The government has yet to settle on any specific revised plan for the Sejong City project, the nation’s long-proposed new administrative capital, but will present a final draft by the end of this year, the Blue House and other government officials said yesterday.

Prime Minister Chung Un-chan will present alternatives for the relocation plan and the Blue House, or other related ministries, will finalize the government’s proposal, officials said.

In a meeting yesterday with leading social and political figures from the Chungcheong provinces, his home region, Chung said, “Nothing has been decided [on the Sejong project], although we are studying various options. I think there should be a win-win situation for both Korea and the Chungcheong provinces.”

Chung’s remarks came after the daily Chosun Ilbo reported yesterday that the Blue House has narrowed its options for the controversial multitrillion won (multibillion dollar) project to two - entirely scrapping the plan or moving only the ministries of culture, health, labor, environment and education.

Under the original plan, nine ministries, two agencies and two smaller units were supposed to relocate to the city in Gongju, South Chungcheong. To discuss the plans, the daily reported, Chung and leaders of the ruling Grand National Party met last Sunday, which is possibly when the options emerged.
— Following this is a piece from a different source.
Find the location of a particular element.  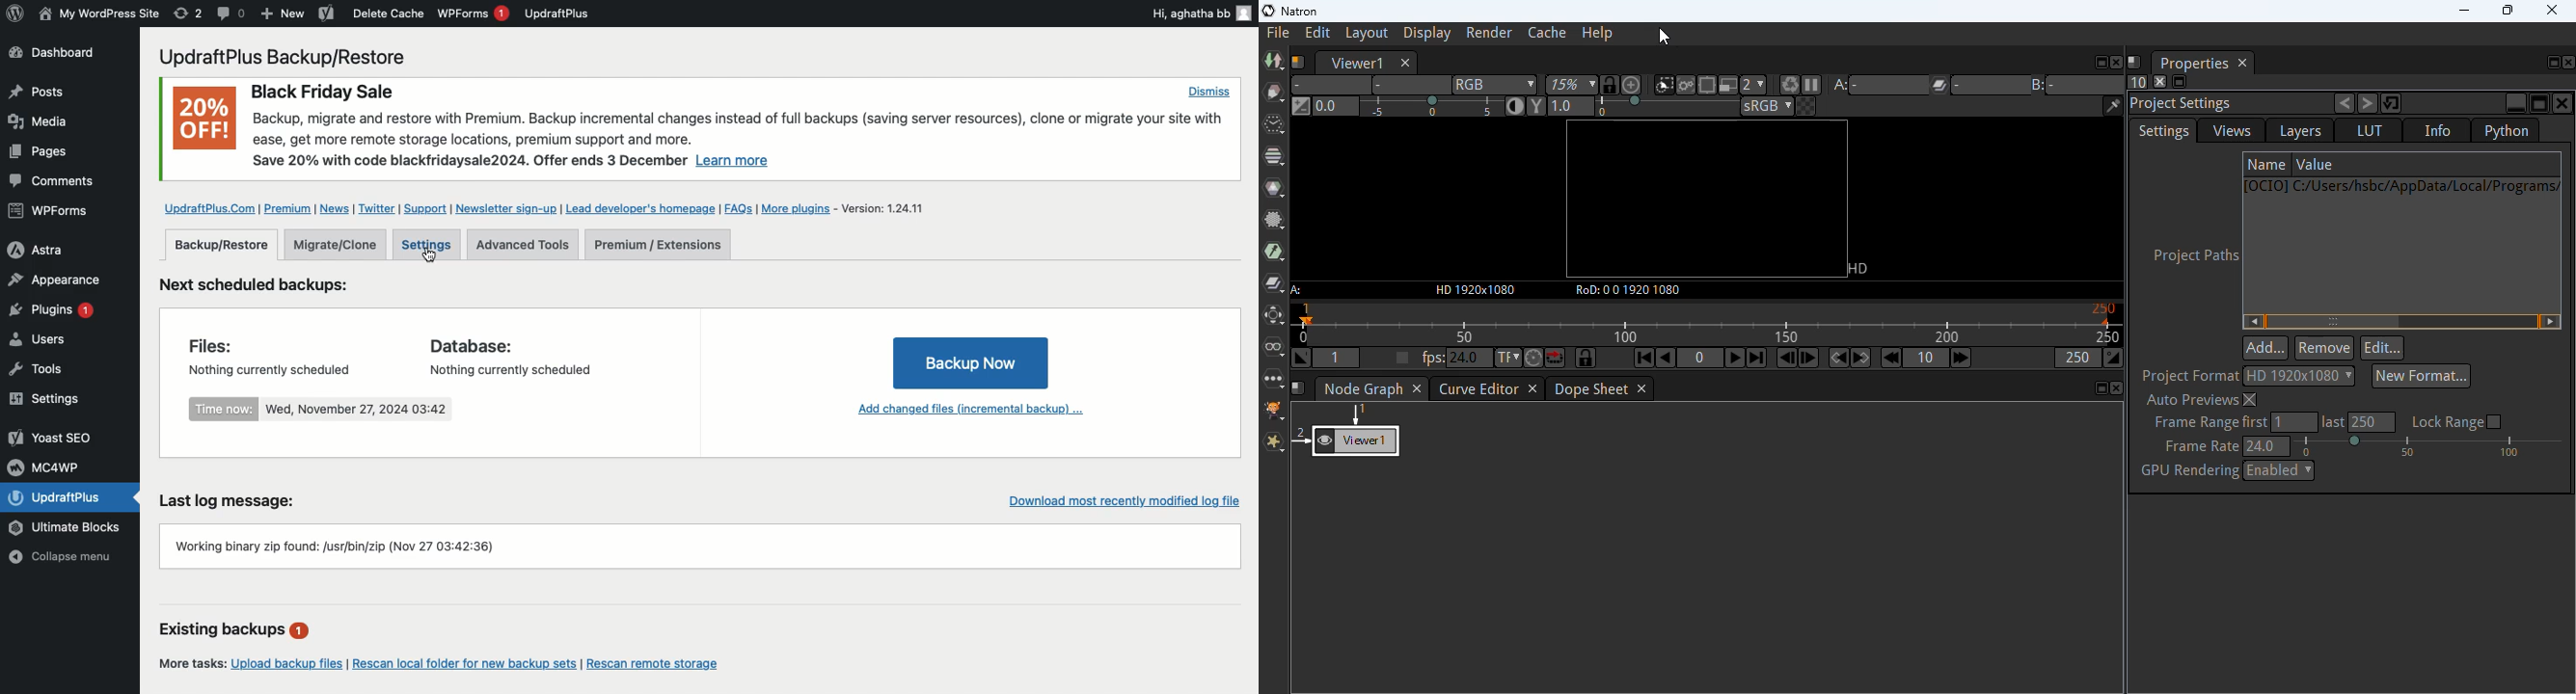

Yoast is located at coordinates (325, 15). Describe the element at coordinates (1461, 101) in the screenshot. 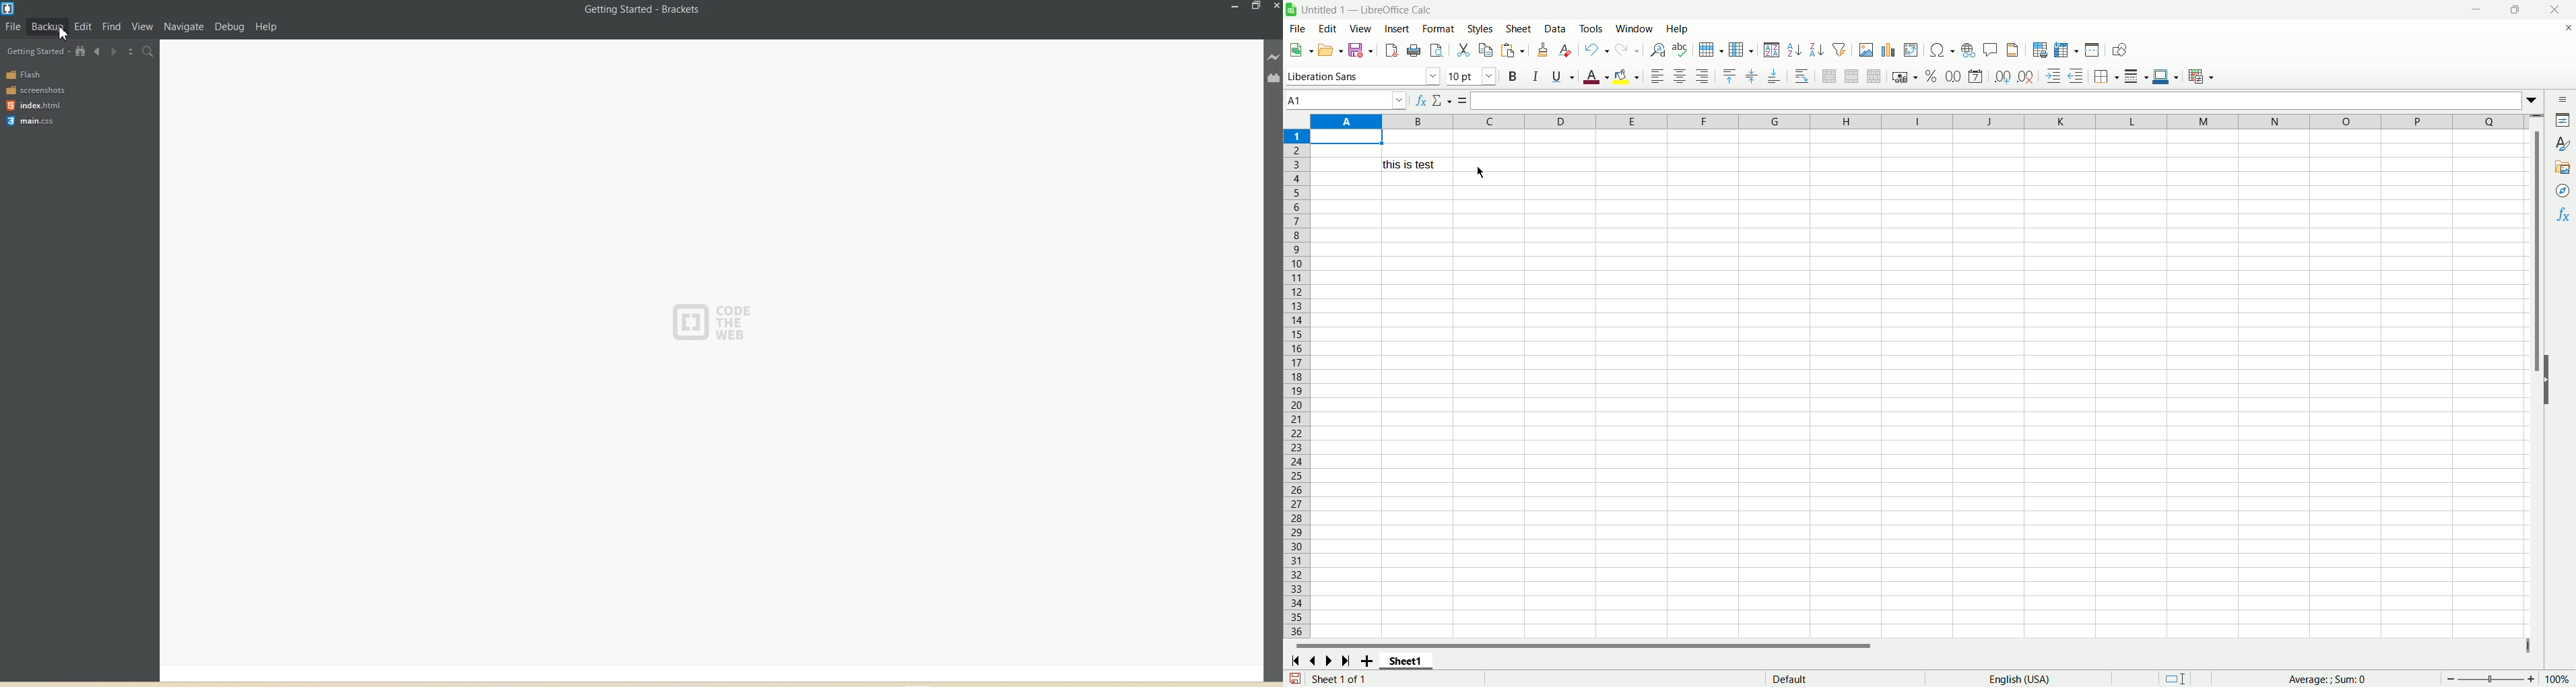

However, a high-ranking official with the Blue House said yesterday that the government is “entirely changing the characteristic of the city that previously was defined as an administrative city .?.?. Unless the city serves administrative duties, it will be right not to relocate any of the government ministries and agencies. You first need to redefine the city and look for ministries that are considered optimal.”

Another official at the presidential office said that the option of relocating five ministries as reported by the Chosun Ilbo is “completely fictional.”

He said, “Do you think the administration has made such a fuss about the Sejong project revision only to reduce the number of government institutions by a few?”

Chung, former president of Seoul National University, was inaugurated late last month despite harsh protests from the opposition Democratic and Liberal Forward parties, mainly due to his openly negative views of the project that was first initiated by the late President Roh Moo-hyun. Chung has consistently claimed the project should be revised, citing the alleged inefficiency it would cause.

The Lee Myung-bak administration and the GNP leadership have supported Chung’s view that the city should adopt measures to transform itself into a self-sufficient city. One idea is for it to become a mecca for science and technology.

The opposition parties, however, demand the government implement the project as approved by the National Assembly four years ago. The project is very popular with provincial residents. Chungcheong, at the center of the southern peninsula, has played a decisive role in presidential races before and is expected to do so in upcoming elections. The minor opposition Liberty Forward Party, in particular, has a stronghold in the region.